The scale of what cities will need to do to truly adapt to the heat is daunting. Simply waiting for people to get cooling appliances isn’t enough — too many would be left behind. Public health programs like Ahmedabad’s save many lives, but as temperatures rise, more drastic measures will be needed.
The climate researcher Vimal Mishra, who teaches in nearby Gandhinagar, described India’s situation as a race against temperature. He ran through some of the measures needed to beat the heat; as the list grew, it gradually took on the feel of science fiction. People will have to run air conditioners constantly, and new energy sources will have to be built to power them. There will have to be air-conditioned transit because people won’t be able to bike in the sweltering streets. Working hours will have to be shifted to avoid the hottest parts of the day. New buildings will have to be designed that can stay cool with less energy. Maybe, he said, those buildings will have to be prefabricated in cooled warehouses to minimize time spent outdoors. Maybe workers will have to wear personal cooling gear, like the solar-powered cooling hardhats Qatar is experimenting with. Heat kills animals, too, so livestock will have to be brought inside and cooled.
This is the good scenario, one where carbon emissions are curtailed. The other, where temperatures pass the threshold of human survivability, would entail mass migration, or as Jonathan Buzan, a researcher who works with Mishra put it, fantastical infrastructure projects, citing the Isaac Asimov novel The Caves of Steel, where humanity shelters in climate-controlled domes. It’s a tug-of-war, Mishra said, between rising temperatures and our ability to adapt. “Who, will win? Probably, I would go for humans,” he said, optimistic but hedging.
“Who, will win? Probably, I would go for humans.”
Adapting will be expensive. With every degree of warming that gets locked into the climate system, the more it will cost to maintain something resembling normal life, and the more people there will be who are unable to afford it. The particular problem posed by heat isn’t that it’s impossible to adapt to, it’s that it’s difficult to adapt to equitably and in a way that doesn’t make the problem worse. Like mitigating climate change overall, any cooling solution will require collective action, in the form of international agreements like the Kigali Amendment, efficiency regulations, subsidies, technological advances, new building designs, and civic programs.

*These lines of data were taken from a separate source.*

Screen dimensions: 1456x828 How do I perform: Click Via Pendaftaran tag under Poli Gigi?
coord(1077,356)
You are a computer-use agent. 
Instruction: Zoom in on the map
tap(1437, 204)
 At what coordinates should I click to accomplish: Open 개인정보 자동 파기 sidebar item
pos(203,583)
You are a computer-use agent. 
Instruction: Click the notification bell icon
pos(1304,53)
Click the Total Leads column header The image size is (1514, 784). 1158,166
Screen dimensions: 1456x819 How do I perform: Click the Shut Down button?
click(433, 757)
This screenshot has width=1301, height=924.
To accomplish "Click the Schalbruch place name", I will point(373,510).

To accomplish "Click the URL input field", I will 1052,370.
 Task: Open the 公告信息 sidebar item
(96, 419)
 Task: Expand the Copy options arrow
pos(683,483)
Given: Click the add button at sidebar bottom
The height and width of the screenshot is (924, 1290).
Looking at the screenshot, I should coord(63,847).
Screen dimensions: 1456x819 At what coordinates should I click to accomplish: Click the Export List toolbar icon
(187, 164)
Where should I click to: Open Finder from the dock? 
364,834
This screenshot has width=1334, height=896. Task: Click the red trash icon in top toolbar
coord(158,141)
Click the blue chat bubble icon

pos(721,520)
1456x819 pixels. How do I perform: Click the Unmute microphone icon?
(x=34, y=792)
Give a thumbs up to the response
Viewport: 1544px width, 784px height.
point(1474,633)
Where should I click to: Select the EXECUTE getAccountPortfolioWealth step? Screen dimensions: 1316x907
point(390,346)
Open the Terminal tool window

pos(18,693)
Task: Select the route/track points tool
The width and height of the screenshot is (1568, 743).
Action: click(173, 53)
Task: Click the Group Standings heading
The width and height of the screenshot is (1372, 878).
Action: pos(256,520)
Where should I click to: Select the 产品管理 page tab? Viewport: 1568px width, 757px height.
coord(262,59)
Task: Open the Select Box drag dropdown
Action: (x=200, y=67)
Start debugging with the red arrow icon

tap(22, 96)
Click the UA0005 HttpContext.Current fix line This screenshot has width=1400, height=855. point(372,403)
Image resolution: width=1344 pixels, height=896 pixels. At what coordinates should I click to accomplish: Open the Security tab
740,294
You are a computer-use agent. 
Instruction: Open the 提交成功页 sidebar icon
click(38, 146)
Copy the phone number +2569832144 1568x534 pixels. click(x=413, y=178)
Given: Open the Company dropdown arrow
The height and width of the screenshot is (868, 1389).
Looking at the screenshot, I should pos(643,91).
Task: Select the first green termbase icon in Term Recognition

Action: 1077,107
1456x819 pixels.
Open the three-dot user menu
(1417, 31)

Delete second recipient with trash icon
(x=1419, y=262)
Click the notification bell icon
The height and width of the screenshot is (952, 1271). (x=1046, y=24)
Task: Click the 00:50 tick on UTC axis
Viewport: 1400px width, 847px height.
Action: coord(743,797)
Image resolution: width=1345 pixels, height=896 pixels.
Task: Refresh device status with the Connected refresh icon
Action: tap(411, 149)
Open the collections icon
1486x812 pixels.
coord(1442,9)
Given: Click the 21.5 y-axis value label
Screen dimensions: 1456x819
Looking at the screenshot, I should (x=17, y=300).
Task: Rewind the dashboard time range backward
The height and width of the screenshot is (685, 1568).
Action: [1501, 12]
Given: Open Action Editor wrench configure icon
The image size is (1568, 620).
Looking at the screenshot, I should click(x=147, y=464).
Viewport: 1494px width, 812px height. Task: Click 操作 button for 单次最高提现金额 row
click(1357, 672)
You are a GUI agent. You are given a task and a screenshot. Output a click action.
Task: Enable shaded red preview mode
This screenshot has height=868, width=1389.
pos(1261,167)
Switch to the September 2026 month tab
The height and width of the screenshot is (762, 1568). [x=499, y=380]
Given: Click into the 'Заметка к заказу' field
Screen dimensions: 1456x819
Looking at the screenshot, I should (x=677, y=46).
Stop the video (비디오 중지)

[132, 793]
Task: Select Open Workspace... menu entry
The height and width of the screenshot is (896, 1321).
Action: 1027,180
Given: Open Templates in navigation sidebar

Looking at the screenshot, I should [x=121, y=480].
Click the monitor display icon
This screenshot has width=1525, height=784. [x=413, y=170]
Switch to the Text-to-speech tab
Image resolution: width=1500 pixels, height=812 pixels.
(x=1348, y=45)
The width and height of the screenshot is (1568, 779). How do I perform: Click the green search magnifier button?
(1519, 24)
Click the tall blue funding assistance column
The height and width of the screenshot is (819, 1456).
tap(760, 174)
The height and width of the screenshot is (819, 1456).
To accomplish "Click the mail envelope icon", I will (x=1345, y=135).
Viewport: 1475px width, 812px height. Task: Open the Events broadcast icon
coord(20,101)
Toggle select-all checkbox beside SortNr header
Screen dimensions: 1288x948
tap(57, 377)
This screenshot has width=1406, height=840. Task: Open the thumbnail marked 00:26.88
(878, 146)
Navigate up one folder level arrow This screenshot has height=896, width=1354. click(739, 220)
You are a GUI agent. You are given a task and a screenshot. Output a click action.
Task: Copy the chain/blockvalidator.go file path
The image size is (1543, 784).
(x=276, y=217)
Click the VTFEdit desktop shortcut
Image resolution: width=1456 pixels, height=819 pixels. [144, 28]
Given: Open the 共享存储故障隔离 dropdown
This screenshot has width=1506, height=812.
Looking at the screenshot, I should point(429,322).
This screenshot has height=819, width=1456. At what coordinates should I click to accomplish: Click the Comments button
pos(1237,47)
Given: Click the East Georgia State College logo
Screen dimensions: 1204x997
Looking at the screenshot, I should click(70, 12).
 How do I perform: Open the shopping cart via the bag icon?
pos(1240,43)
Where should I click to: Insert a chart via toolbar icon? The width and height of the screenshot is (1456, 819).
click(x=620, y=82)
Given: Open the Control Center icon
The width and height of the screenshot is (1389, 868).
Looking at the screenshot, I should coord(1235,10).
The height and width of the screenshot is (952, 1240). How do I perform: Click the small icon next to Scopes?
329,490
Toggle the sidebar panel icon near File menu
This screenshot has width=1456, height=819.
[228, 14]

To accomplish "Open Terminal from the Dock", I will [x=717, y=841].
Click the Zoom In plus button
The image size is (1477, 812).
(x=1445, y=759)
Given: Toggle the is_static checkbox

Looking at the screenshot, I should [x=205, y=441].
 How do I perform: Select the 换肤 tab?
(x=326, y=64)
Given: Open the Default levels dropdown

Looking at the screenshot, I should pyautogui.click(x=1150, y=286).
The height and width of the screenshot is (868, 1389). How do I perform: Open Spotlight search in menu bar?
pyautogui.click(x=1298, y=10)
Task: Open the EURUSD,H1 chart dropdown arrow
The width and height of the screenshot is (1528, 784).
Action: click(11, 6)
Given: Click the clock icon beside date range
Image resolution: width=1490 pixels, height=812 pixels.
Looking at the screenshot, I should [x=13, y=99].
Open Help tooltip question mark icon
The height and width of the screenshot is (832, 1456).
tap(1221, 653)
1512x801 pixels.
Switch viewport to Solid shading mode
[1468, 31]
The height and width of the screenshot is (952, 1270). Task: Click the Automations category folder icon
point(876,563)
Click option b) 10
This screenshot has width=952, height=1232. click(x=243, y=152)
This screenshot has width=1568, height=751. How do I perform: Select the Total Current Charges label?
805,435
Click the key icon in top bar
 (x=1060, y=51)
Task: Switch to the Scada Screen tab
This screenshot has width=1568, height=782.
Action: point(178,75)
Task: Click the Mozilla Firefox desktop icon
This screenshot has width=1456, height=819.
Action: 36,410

This year, Ahmedabad added an element to its heat action plan designed not just to cope with extreme heat, but reduce it. A quarter of the city’s population lives in the slums ringing the city, jammed together in small concrete boxes with tin roofs that turn them into solar ovens. The city has begun painting these roofs white, and covering public buildings with reflective white mosaic tiles. It’s a modest adaptation, but it can drop the indoor temperature by several degrees. “The fact is that the gap between the rich people and the poor people is increasing,” Shah said. “It is going to be very difficult. They are going to be more vulnerable, they are going to face more problems.”
Shah has his own list of immediate adaptations the city needs to make. More trees need to be planted, he said, to lower the city’s temperature. There need to be more cooling centers installed, and mass transit should be expanded so all the internal combustion engines stop heating the streets. There will need to be new regulations around working hours for jobs like construction, so laborers don’t die of heatstroke. The city is looking for ways to build awnings that can shade whole intersections, so vendors and traffic police can get shelter from the sun. Piece by mundane piece, through new appliances and public works, the city will have to reconfigure itself to survive in the changing climate.
“It’s going to be hotter,” Shah said. “It’s not getting cooler anymore.”